Your objective:
Copy the records below verbatim, from the line with "Click the 10 hour axis label" up to and including the line with "pos(84,315)", and output only those lines.

═════ Data for processing ═════

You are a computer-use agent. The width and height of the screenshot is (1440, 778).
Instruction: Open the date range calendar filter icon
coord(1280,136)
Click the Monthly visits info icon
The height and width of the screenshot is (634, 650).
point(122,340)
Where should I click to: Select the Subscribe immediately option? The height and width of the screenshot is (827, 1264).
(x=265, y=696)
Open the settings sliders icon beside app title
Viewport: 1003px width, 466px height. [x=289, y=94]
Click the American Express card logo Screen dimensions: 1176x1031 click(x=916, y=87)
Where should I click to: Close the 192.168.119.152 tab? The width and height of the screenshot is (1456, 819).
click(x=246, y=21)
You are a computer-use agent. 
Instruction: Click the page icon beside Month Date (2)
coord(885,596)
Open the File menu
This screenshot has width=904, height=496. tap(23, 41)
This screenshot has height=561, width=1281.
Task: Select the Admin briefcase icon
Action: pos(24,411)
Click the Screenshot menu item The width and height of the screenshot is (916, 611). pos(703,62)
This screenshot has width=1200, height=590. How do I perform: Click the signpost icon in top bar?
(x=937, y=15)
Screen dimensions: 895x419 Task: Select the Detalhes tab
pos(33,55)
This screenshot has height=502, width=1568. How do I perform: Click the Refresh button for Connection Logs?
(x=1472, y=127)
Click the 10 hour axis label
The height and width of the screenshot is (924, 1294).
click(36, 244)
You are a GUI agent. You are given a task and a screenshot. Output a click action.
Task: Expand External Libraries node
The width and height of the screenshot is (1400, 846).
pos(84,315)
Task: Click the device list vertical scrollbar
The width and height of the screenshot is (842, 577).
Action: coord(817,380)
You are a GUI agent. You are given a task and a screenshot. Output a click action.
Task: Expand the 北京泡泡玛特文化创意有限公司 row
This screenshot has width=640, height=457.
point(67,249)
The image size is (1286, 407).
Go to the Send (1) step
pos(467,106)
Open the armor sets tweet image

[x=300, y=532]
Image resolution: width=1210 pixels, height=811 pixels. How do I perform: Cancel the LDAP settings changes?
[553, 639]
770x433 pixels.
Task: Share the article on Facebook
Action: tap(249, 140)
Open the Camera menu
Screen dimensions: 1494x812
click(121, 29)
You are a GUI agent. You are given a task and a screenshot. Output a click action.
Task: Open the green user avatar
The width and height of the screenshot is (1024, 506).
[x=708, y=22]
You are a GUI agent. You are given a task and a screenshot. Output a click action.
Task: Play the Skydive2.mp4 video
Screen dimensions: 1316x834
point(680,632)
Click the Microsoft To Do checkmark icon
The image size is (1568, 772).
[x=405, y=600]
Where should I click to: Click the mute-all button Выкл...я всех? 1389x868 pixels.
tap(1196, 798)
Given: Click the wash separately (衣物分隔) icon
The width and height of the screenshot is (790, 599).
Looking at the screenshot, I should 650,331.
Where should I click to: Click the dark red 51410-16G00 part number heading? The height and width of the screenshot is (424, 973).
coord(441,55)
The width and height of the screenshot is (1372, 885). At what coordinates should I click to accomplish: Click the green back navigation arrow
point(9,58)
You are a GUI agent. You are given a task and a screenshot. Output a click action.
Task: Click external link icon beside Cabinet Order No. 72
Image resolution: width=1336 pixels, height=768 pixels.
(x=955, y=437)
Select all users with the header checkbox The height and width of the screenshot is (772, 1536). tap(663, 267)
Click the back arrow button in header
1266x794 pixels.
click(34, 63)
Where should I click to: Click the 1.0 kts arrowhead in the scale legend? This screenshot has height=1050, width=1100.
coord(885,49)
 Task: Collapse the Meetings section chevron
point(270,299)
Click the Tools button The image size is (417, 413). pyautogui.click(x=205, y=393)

═════

Task output:
Click the 10 hour axis label
The height and width of the screenshot is (924, 1294).
click(36, 244)
You are a GUI agent. You are given a task and a screenshot. Output a click action.
Task: Expand External Libraries node
The width and height of the screenshot is (1400, 846).
pos(84,315)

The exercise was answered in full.